Le due ultime leggi di bilancio tracciano il percorso da seguire
Investimento in beni strumentali: con la risposta n. 603 del 17 settembre 2021, l’Agenzia ha chiarito che il coordinamento delle agevolazioni previste dalle leggi di bilancio 2020 e 2021 avviene distinguendo gli investimenti:
– per i quali al 15 novembre 2020 si sia proceduto all’ordine vincolante, sia stato versato l’acconto del 20% e siano completati entro il 30/06/2021. Ad essi si applica la disciplina della legge di bilancio 2020;
– effettuati a partire dal 16 novembre 2020, che rientrano nella nuova disciplina.
L’investimento nella legge di bilancio 2020
La legge di bilancio 2020 (articolo 1, commi da 184 a 197) ha ridefinito la disciplina degli incentivi fiscali previsti dal “Piano Nazionale Impresa 4.0“, introducendo un credito d’imposta per gli investimenti in beni strumentali nuovi, parametrato al costo di acquisizione degli stessi.
Le novità sostituiscono, dal 1° gennaio 2021, le disposizioni previgenti su “super ammortamento” (legge n. 208/2015) e “iper ammortamento” (legge n. 232/2016), che restano applicabili, a determinate condizioni, agli investimenti in beni strumentali effettuati fino al 31 dicembre 2019.
L’investimento nella legge di bilancio 2021
La legge di bilancio 2021 ha, poi, esteso l’ambito temporale della misura introdotta dalla legge di bilancio 2020, rimodulando il credito.
Limiti temporali per il credito di imposta
Il credito d’imposta spetta per gli investimenti effettuati nell’intervallo temporale che va dal 16 novembre 2020 al 31 dicembre 2022 (o al 30 giugno 2023, a condizione che entro la data del 31 dicembre 2022 il relativo ordine risulti accettato dal venditore e sia avvenuto il pagamento di acconti in misura almeno pari al 20% del costo di acquisizione).

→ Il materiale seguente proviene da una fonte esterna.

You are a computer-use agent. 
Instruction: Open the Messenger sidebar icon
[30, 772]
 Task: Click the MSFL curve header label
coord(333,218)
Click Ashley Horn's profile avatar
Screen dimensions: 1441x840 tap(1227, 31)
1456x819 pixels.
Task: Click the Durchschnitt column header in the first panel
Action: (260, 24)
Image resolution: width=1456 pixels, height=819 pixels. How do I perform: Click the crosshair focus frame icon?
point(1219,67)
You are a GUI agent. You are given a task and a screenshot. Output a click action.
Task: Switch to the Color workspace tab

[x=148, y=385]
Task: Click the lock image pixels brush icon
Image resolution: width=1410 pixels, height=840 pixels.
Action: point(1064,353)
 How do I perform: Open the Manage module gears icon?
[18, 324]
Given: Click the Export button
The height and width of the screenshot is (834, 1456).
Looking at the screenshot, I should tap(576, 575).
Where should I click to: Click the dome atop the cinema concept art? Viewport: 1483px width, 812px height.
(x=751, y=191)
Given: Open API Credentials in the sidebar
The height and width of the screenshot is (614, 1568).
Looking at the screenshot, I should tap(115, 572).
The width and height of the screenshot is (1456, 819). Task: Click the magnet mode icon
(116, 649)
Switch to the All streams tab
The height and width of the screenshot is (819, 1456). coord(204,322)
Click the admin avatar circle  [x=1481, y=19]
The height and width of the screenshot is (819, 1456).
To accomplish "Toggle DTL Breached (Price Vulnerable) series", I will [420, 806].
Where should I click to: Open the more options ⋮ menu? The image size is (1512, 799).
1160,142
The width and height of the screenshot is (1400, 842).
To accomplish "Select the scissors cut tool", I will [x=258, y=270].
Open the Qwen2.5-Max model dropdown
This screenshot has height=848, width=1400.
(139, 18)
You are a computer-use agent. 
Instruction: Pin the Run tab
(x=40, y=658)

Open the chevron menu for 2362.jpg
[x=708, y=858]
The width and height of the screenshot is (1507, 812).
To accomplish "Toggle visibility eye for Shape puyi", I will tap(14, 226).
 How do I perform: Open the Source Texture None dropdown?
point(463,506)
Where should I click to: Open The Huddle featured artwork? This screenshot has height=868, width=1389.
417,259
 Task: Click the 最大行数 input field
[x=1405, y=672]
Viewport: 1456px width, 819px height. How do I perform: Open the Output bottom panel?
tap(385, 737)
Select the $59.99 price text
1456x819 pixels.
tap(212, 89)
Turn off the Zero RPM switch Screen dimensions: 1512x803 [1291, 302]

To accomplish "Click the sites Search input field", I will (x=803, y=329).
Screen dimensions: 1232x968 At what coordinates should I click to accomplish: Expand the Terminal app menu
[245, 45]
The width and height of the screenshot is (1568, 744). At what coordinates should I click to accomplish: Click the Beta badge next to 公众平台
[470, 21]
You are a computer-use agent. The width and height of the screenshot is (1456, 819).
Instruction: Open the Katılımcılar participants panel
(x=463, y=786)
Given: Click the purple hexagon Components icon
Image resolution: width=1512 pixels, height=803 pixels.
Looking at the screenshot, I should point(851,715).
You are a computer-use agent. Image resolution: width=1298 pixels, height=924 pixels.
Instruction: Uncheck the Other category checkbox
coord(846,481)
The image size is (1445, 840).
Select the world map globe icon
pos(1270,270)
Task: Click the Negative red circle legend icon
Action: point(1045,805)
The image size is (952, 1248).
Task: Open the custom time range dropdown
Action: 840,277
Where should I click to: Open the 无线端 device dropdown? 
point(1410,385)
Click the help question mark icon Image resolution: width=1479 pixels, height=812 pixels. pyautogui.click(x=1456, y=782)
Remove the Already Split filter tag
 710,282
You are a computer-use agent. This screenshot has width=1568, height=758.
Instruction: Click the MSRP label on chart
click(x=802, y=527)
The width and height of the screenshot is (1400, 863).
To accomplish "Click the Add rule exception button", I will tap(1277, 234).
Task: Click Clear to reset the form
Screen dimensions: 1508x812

Se gli investimenti vengono effettuati nell’intervallo temporale che va dal 16 novembre 2020 al 30 giugno 2021, si verifica una parziale sovrapponibilità della nuova disciplina con quella prevista dalla legge di bilancio 2020 in relazione agli investimenti aventi ad oggetto i beni materiali “non 4.0”, nonché ai beni degli allegati A e B annessi alla legge 232/2016, effettuati dall’1 gennaio 2020 al 31 dicembre 2020, ovvero entro il 30 giugno 2021, purché entro il 31/12/2020 il relativo ordine risulti accettato dal venditore e sia avvenuto il pagamento di acconti in misura almeno pari al 20% del costo di acquisizione.
In tale ambito normativo, il coordinamento delle due discipline agevolative sul piano temporale deve avvenire – spiegano i tecnici dell’Amministrazione finanziaria nella risposta n. 603/2021 – distinguendo gli investimenti per i quali alla data del 15 novembre 2020, vale a dire anteriormente alla decorrenza della nuova disciplina, si sia proceduto all’ordine vincolante e sia stato versato l’acconto del 20%.
Tali investimenti, sempre se completati entro il 30 giugno 2021, restano incardinati nella precedente disciplina di cui alla legge di bilancio 2020.
Per converso, vige la nuova disciplina per gli investimenti effettuati a partire dal 16 novembre 2020, come sopra accennato.
Il fondamento di questa interpretazione sta nella volontà del legislatore di anticipare gli effetti del nuovo regime agevolativo, senza attendere la naturale scadenza dell’ordinario termine del precedente regime (ossia il 31 dicembre 2020).
Il motivo di tale scelta risiede nella necessità di scongiurare un rallentamento degli investimenti “nuovi” (per tali intendendosi quelli intrapresi dal 16 novembre 2020) a causa del cosiddetto “effetto annuncio“, che – a seguito dell’approvazione, da parte del Consiglio dei Ministri, del disegno di legge di bilancio per l’anno 2021, avvenuta proprio il 16 novembre 2020 – avrebbe spinto i soggetti interessati ad aspettare il 1° gennaio 2021 per poter beneficiare direttamente di un regime, in linea generale, più vantaggioso.